(Data items)
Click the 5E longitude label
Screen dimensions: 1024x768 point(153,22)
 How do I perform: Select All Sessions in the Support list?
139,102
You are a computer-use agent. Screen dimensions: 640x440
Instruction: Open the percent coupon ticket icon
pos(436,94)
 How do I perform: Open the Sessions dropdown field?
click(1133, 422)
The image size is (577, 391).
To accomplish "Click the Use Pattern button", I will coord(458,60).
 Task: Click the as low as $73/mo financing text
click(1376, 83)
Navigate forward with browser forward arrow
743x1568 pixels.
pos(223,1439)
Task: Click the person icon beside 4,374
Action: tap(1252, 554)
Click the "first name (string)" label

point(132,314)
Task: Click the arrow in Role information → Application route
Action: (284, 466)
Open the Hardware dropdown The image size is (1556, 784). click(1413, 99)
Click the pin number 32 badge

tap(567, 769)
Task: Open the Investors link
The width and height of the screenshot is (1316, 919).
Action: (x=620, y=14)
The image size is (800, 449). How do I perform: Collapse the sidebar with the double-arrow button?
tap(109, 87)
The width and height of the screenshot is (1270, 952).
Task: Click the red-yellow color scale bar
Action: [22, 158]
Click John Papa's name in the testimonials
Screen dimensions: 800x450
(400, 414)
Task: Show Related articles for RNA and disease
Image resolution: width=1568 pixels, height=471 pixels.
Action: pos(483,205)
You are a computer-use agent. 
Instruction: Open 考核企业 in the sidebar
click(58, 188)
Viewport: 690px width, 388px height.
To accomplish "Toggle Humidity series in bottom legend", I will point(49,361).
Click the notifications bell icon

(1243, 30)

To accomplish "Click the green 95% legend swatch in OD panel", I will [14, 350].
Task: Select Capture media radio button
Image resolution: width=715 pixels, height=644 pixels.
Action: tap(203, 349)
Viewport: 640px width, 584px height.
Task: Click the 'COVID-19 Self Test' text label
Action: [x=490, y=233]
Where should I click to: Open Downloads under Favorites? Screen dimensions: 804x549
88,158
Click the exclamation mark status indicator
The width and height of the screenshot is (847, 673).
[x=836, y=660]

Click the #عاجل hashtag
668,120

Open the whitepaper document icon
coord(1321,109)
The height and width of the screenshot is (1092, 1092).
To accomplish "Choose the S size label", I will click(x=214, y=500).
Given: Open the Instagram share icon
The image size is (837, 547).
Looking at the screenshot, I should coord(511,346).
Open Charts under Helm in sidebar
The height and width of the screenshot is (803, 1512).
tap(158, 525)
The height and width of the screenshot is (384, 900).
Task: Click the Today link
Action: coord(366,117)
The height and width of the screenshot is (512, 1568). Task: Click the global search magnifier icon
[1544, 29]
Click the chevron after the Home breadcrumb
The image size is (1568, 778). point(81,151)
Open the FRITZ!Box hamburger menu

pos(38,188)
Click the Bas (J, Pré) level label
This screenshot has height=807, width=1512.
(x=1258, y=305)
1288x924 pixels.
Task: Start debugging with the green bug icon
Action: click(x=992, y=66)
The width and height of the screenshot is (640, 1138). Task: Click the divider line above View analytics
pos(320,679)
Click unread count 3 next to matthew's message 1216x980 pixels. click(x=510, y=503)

What to produce
Please retype, with no changes, the lines that run from the first line of the entries to the line with "The height and width of the screenshot is (1092, 1092).", both ends included.

Response to this task
Click the 5E longitude label
Screen dimensions: 1024x768 point(153,22)
 How do I perform: Select All Sessions in the Support list?
139,102
You are a computer-use agent. Screen dimensions: 640x440
Instruction: Open the percent coupon ticket icon
pos(436,94)
 How do I perform: Open the Sessions dropdown field?
click(1133, 422)
The image size is (577, 391).
To accomplish "Click the Use Pattern button", I will coord(458,60).
 Task: Click the as low as $73/mo financing text
click(1376, 83)
Navigate forward with browser forward arrow
743x1568 pixels.
pos(223,1439)
Task: Click the person icon beside 4,374
Action: tap(1252, 554)
Click the "first name (string)" label

point(132,314)
Task: Click the arrow in Role information → Application route
Action: (284, 466)
Open the Hardware dropdown The image size is (1556, 784). click(1413, 99)
Click the pin number 32 badge

tap(567, 769)
Task: Open the Investors link
The width and height of the screenshot is (1316, 919).
Action: (x=620, y=14)
The image size is (800, 449). How do I perform: Collapse the sidebar with the double-arrow button?
tap(109, 87)
The width and height of the screenshot is (1270, 952).
Task: Click the red-yellow color scale bar
Action: [22, 158]
Click John Papa's name in the testimonials
Screen dimensions: 800x450
(400, 414)
Task: Show Related articles for RNA and disease
Image resolution: width=1568 pixels, height=471 pixels.
Action: pos(483,205)
You are a computer-use agent. 
Instruction: Open 考核企业 in the sidebar
click(58, 188)
Viewport: 690px width, 388px height.
To accomplish "Toggle Humidity series in bottom legend", I will point(49,361).
Click the notifications bell icon

(1243, 30)

To accomplish "Click the green 95% legend swatch in OD panel", I will [14, 350].
Task: Select Capture media radio button
Image resolution: width=715 pixels, height=644 pixels.
Action: tap(203, 349)
Viewport: 640px width, 584px height.
Task: Click the 'COVID-19 Self Test' text label
Action: [x=490, y=233]
Where should I click to: Open Downloads under Favorites? Screen dimensions: 804x549
88,158
Click the exclamation mark status indicator
The width and height of the screenshot is (847, 673).
[x=836, y=660]

Click the #عاجل hashtag
668,120

Open the whitepaper document icon
coord(1321,109)
The height and width of the screenshot is (1092, 1092).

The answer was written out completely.